Division of Basic Medical Sciences, Mercer University School of Medicine Macon, GA, USA.
Front Syst Neurosci. 2011 May 9;5:27. doi: 10.3389/fnsys.2011.00027. eCollection 2011.
Treatment with multiple high doses of methamphetamine (METH) can induce oxidative damage, including dopamine (DA)-mediated reactive oxygen species (ROS) formation, which may contribute to the neurotoxic damage of monoamine neurons and long-term depletion of DA in the caudate putamen (CPu) and substantia nigra pars compacta (SNpc). Malondialdehyde (MDA), a product of lipid peroxidation by ROS, is commonly used as a marker of oxidative damage and treatment with multiple high doses of METH increases MDA reactivity in the CPu of humans and experimental animals. Recent data indicate that MDA itself may contribute to the destruction of DA neurons, as MDA causes the accumulation of toxic intermediates of DA metabolism via its chemical modification of the enzymes necessary for the breakdown of DA. However, it has been shown that in human METH abusers there is also increased MDA reactivity in the frontal cortex, which receives relatively fewer DA afferents than the CPu. These data suggest that METH may induce neuronal damage regardless of the regional density of DA or origin of DA input. The goal of the current study was to examine the modification of proteins by MDA in the DA-rich nigrostriatal and mesoaccumbal systems, as well as the less DA-dense cortex and hippocampus following a neurotoxic regimen of METH treatment. Animals were treated with METH (10 mg/kg) every 2 h for 6 h, sacrificed 1 week later, and examined using immunocytochemistry for changes in MDA-adducted proteins. Multiple, high doses of METH significantly increased MDA immunoreactivity (MDA-ir) in the CPu, SNpc, cortex, and hippocampus. Multiple METH administration also increased MDA-ir in the ventral tegmental area and nucleus accumbens. Our data indicate that multiple METH treatment can induce persistent and widespread neuronal damage that may not necessarily be limited to the nigrostriatal DA system.

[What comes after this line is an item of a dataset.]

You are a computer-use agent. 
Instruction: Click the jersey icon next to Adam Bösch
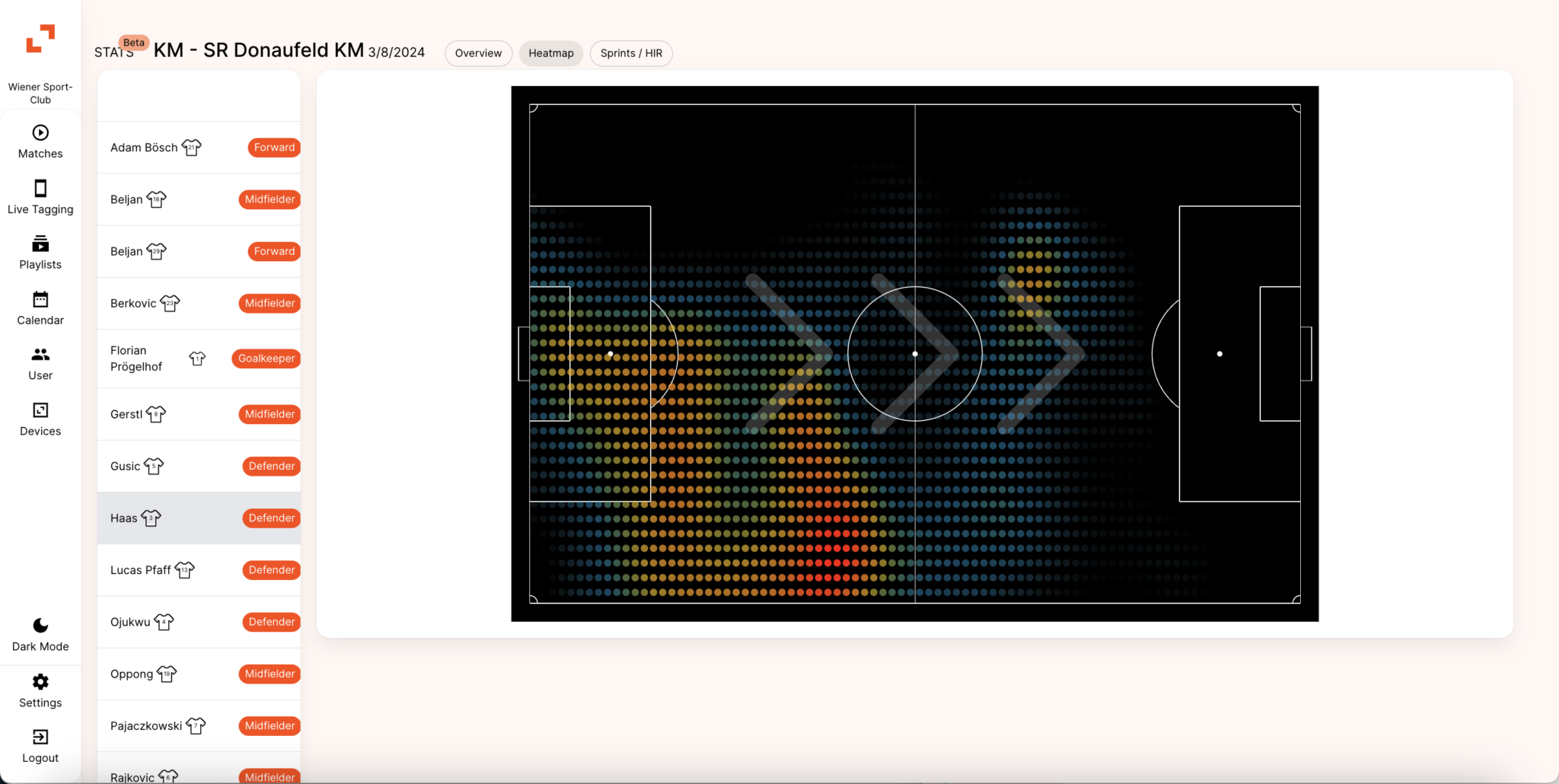click(192, 147)
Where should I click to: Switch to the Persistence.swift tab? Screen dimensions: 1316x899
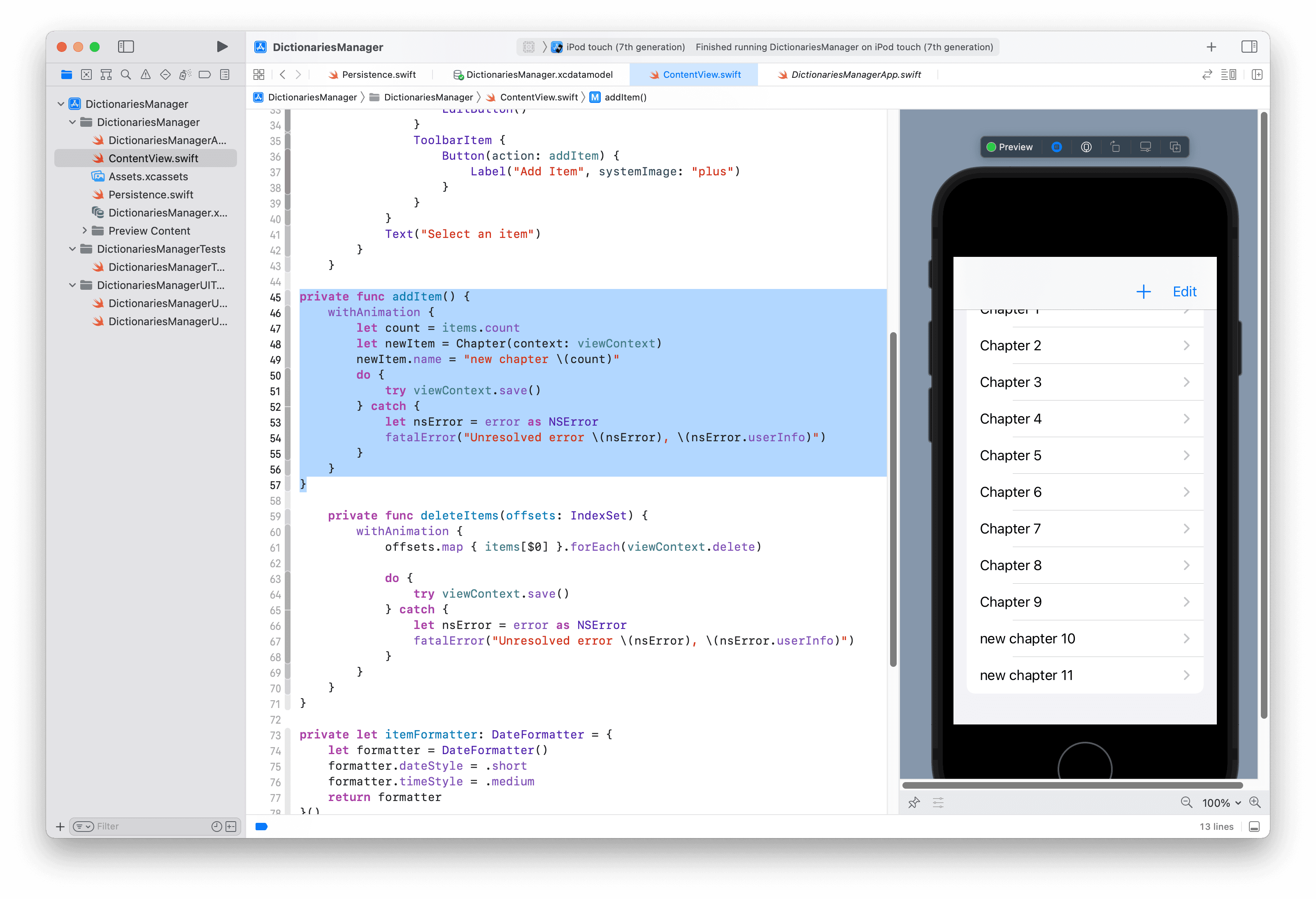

多剂量 methamphetamine(METH)治疗可诱导氧化损伤,包括多巴胺(DA)介导的活性氧(ROS)形成,这可能导致单胺能神经元的神经毒性损伤和纹状体尾壳核(CPu)和黑质致密部(SNpc)中 DA 的长期耗竭。丙二醛(MDA)是 ROS 引发的脂质过氧化产物,通常用作氧化损伤的标志物,多次大剂量 METH 治疗会增加 CPu 中 MDA 的反应性,无论是在人类还是实验动物中。最近的数据表明,MDA 本身可能导致 DA 神经元的破坏,因为 MDA 通过化学修饰 DA 分解所需的酶,导致 DA 代谢的有毒中间产物积累。然而,已经表明,在人类 METH 滥用者中,额皮质中 MDA 的反应性也会增加,额皮质接收的 DA 传入比 CPu 少。这些数据表明,METH 可能会诱导神经元损伤,而与 DA 的区域密度或 DA 输入的来源无关。本研究的目的是检查 MDA 在富含 DA 的黑质纹状体和中脑边缘系统以及 DA 密度较低的皮质和海马中的蛋白质修饰,以及在 METH 治疗的神经毒性方案后。动物接受 METH(10mg/kg)每 2 小时一次,共 6 小时,1 周后处死,并使用免疫细胞化学检查 MDA 加合物蛋白的变化。多次大剂量 METH 显著增加了 CPu、SNpc、皮质和海马中的 MDA 免疫反应性(MDA-ir)。多次 METH 给药还增加了腹侧被盖区和伏隔核中的 MDA-ir。我们的数据表明,多次 METH 治疗可诱导持久且广泛的神经元损伤,这种损伤不一定局限于黑质纹状体 DA 系统。